While Wordfest runs off-festival programming year-round, the organization culminates in the 10-day festival.

This year’s roster features Canadian authors including Yann Martel, Emma Donoghue and Jane Urquhart.

“Everybody knows the Lawrence Hills and the Margaret Atwoods and the Yann Martels — and we have Yann Martel coming — but there is this new generation of Canadian writers,” Youngblut says. “They are the ones being nominated for the Giller Prize, the Rogers Trust, the Writer’s Trust and that is so exciting.”

Homegrown authors include Andre Alexis, recipient of the 2015 Giller Prize for his book Fifteen Dogs, as well as Craig Davidson, Alissa York and Ivan Coyote.

For creative-writing students at the University of Calgary, Youngblut recommends several interactive workshops.

Participants can learn what constitutes “funny” during a humour-writing workshop with Mark Leiren-Young, or transform nervous energy into meaningful live performances during a workshop with Ivan Coyote.

There are even adult-only, late-night events like the Naughty Bits Read-a-thon on Friday, Oct. 14, while the Adult Spelling Bee on Saturday Oct. 15 promises a cash-bar, potential nudity and a rousing good time.
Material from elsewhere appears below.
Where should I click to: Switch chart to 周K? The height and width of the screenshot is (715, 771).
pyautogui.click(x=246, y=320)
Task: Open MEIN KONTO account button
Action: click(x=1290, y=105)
Alongside festival events, Wordfest Youth will visit over 70 different schools this fall, allowing kids the opportunity to nurture their love of reading.

Youngblut says whether you’re a self-proclaimed bookworm or an ‘only-on-holidays’ kind of reader, Wordfest has something for everyone.

“When you call something a literary festival,” Youngblut says. “It makes most people think that it’s not for them and that’s not the case. Life-changing ideas are for everyone.”

The festival will take place from Oct. 7–16 at various venues, including the Arts Commons’ Big Secret Theatre, the Glenbow Museum, Mount Royal University, River Cafe, Deane House and Sidewalk Citizen. Event ticket costs run from free to $45 and can be purchased online.